WORK TO COMPLETE:
Exactly as they appear below, repeat the lines from the one with "The image size is (700, 604)." through the one with "You are a computer-use". Drop every picture.

==== DATA FOR THE TASK ====

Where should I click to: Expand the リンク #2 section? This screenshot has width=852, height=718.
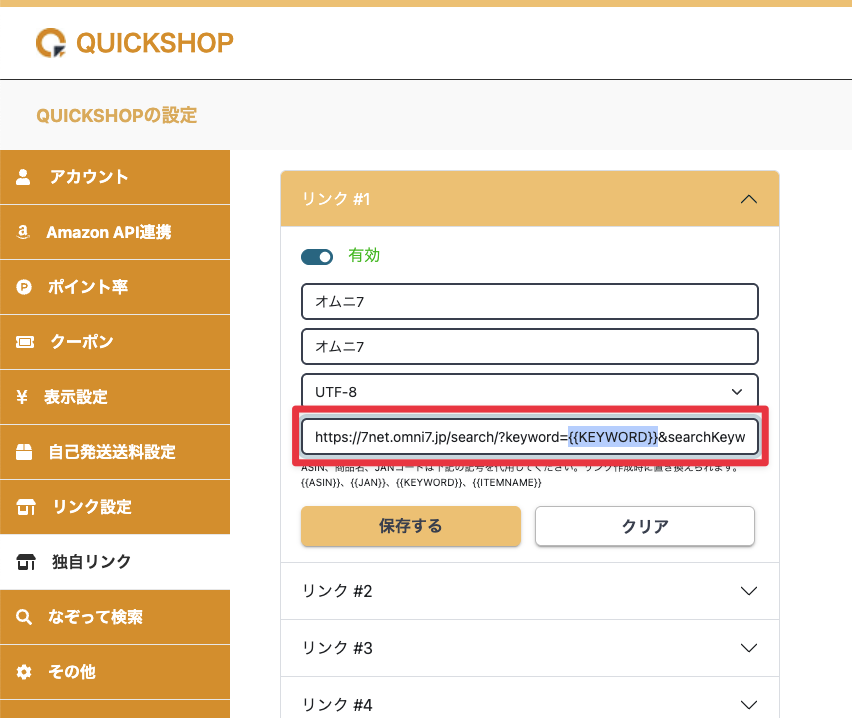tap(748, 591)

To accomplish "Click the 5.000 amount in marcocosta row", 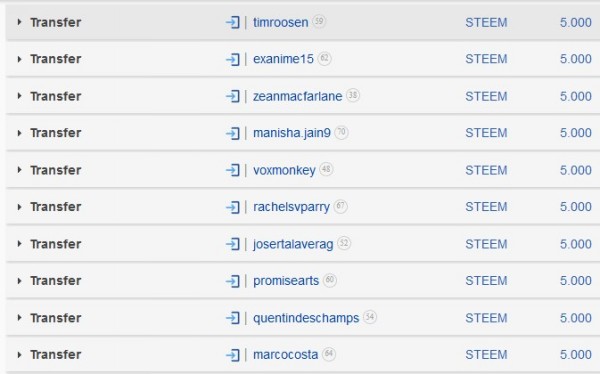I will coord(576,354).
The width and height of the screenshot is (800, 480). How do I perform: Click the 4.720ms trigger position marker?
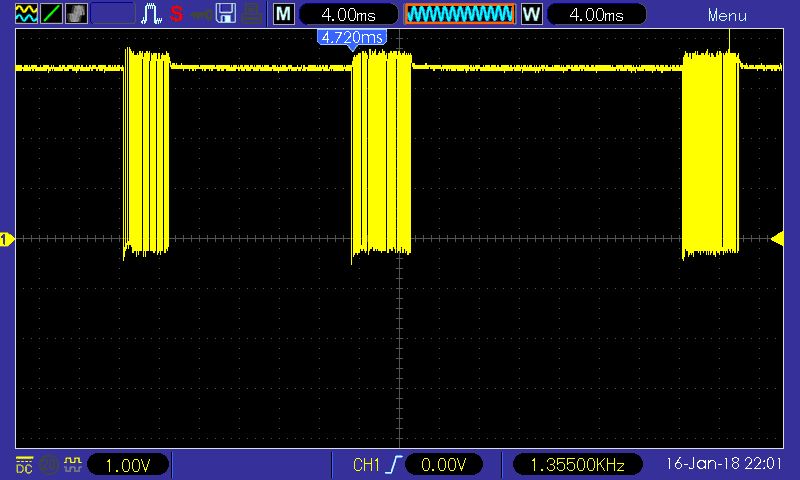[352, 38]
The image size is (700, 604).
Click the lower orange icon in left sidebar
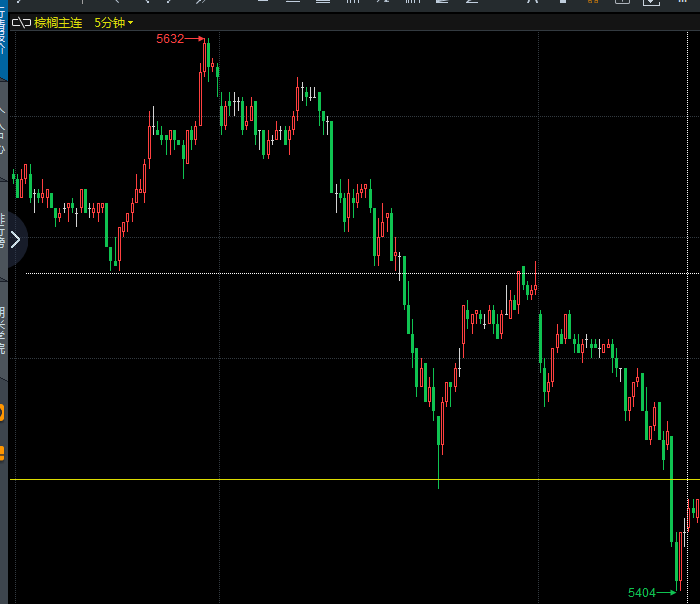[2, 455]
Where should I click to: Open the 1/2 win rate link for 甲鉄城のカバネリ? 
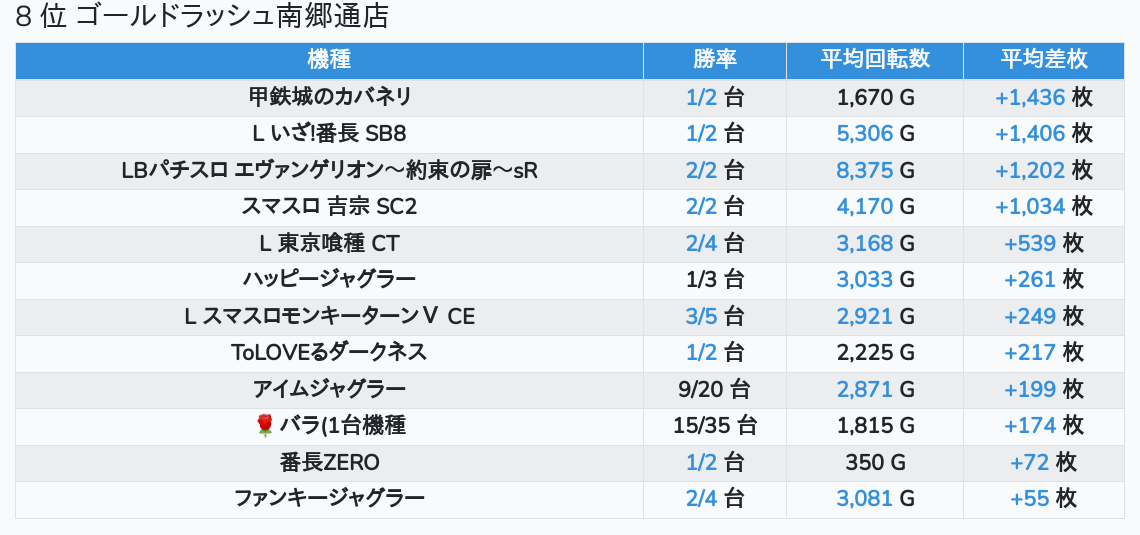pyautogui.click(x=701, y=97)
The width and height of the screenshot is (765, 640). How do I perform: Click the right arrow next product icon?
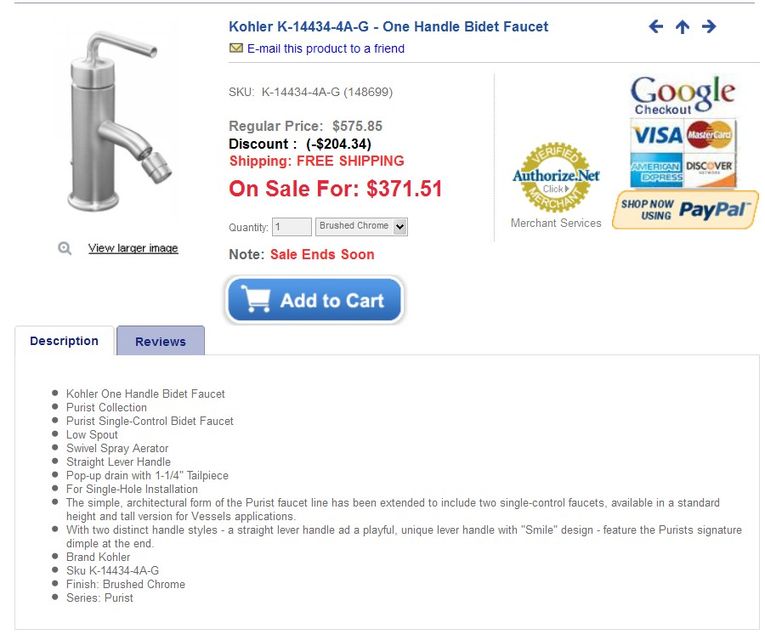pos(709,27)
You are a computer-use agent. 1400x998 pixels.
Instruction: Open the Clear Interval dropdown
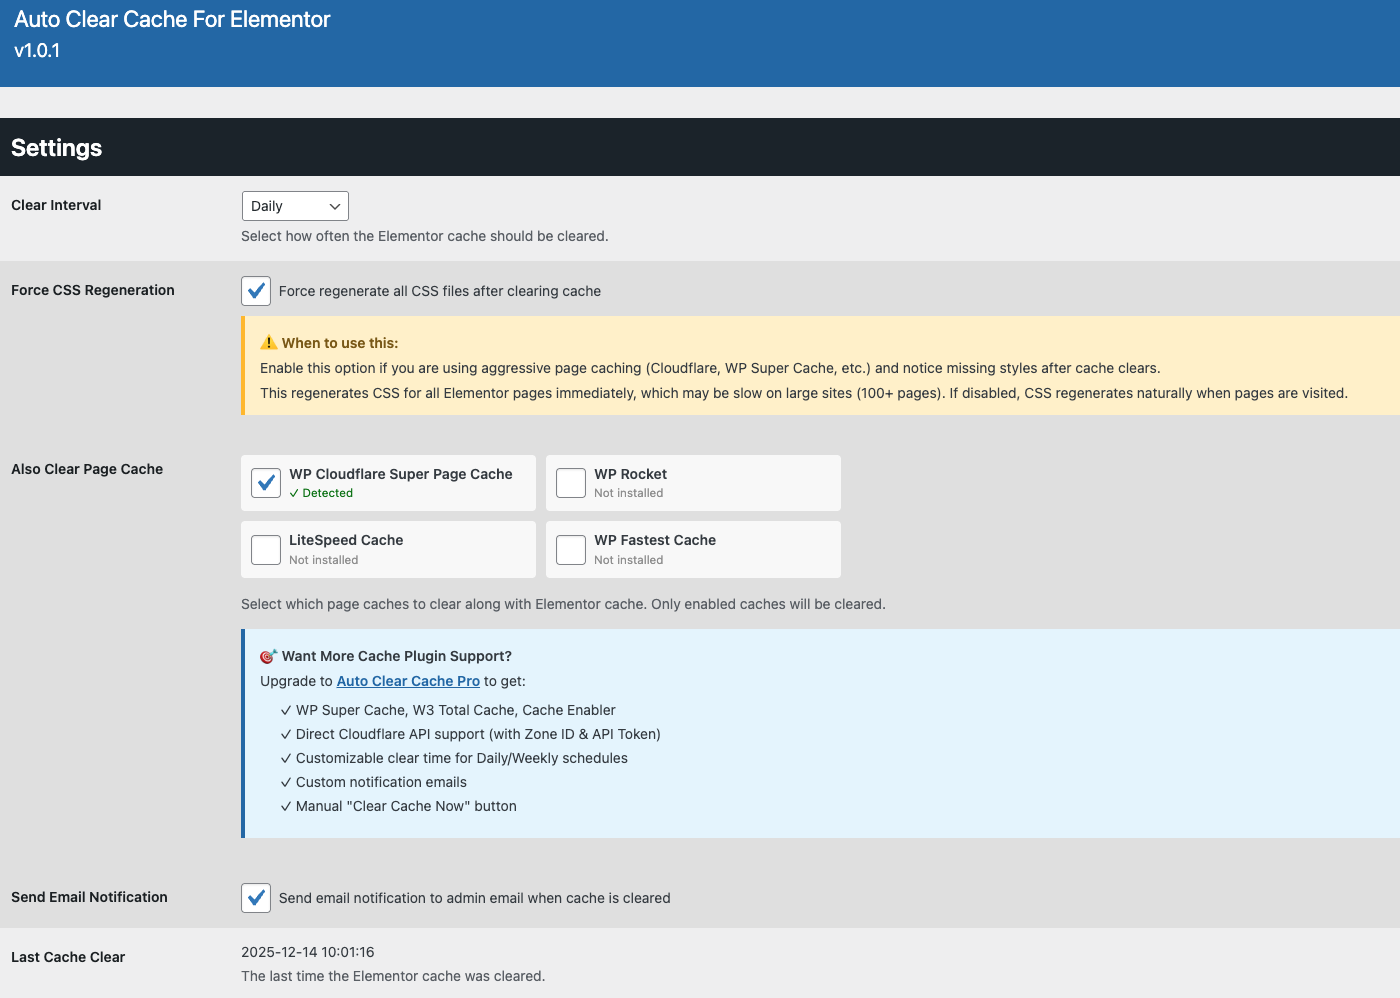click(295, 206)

====
==== DATA FOR THE TASK ====

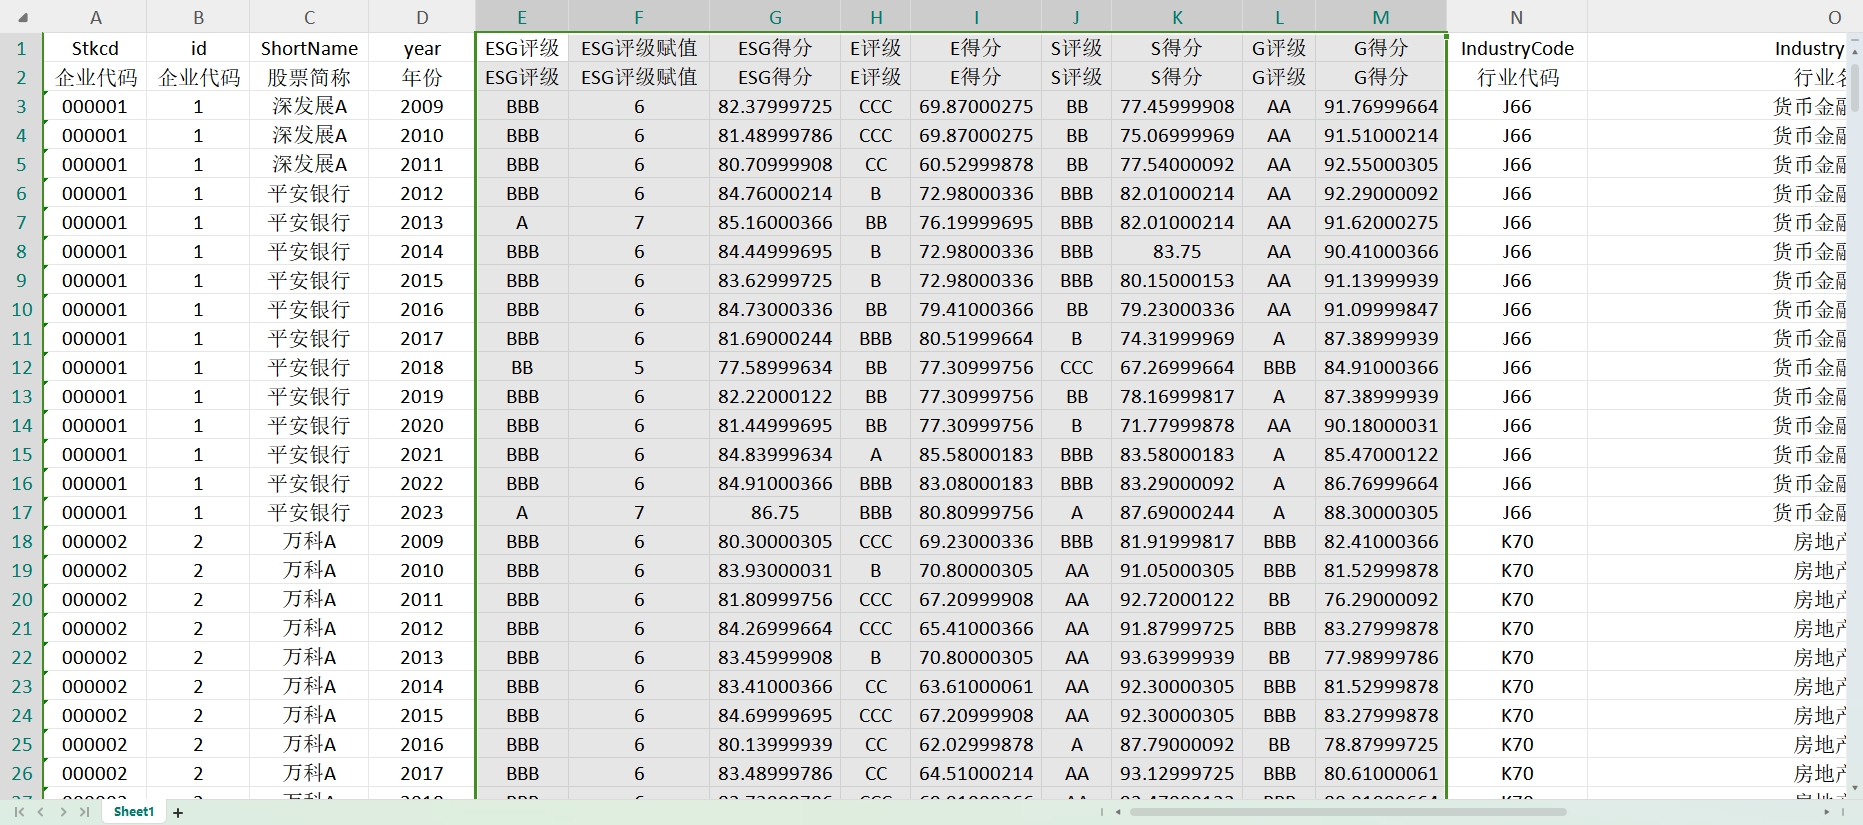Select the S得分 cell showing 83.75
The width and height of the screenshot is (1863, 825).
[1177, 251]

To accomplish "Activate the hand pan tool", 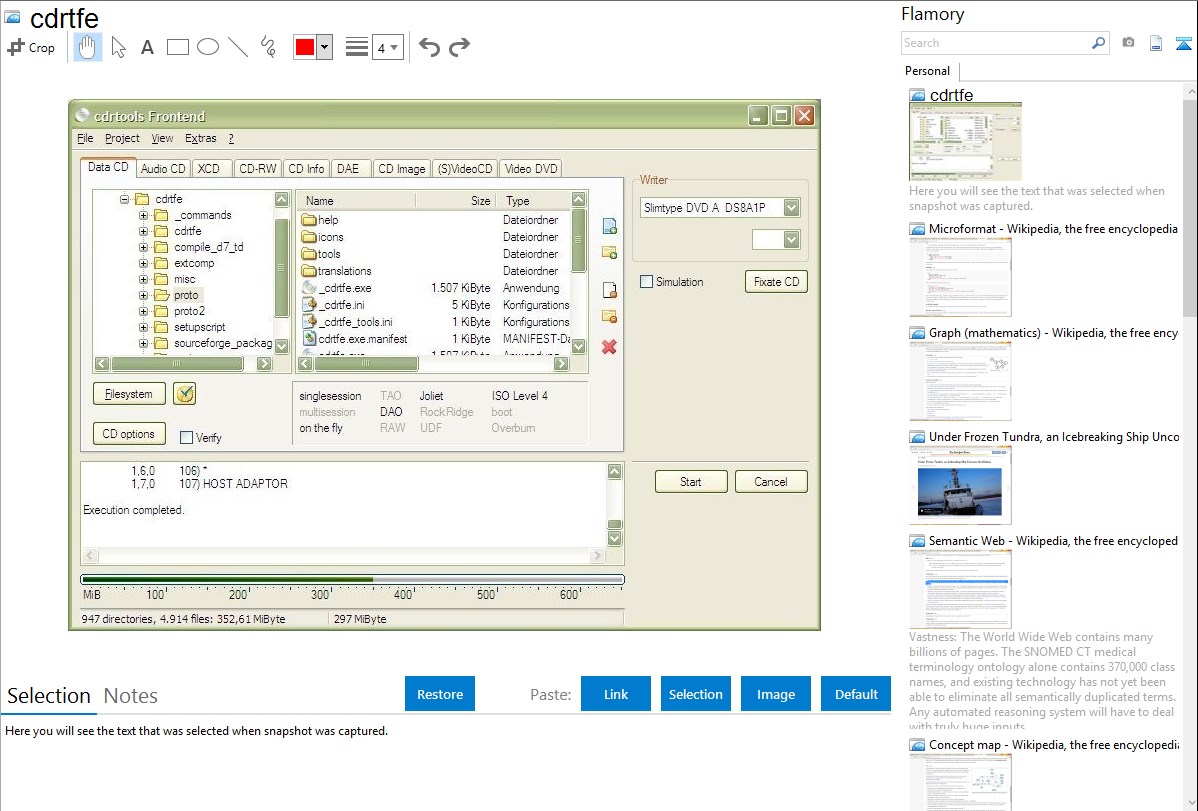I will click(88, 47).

====
==== DATA FOR THE TASK ====

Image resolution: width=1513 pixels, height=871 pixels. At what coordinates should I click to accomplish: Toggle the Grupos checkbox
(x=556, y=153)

====

EXERCISE ANSWER:
The image size is (700, 604).
Click the lower orange icon in left sidebar
[2, 455]
Where should I click to: Open the 1/2 win rate link for 甲鉄城のカバネリ? 
pyautogui.click(x=701, y=97)
The width and height of the screenshot is (765, 640). How do I perform: Click the right arrow next product icon?
pos(709,27)
You are a computer-use agent. 1400x998 pixels.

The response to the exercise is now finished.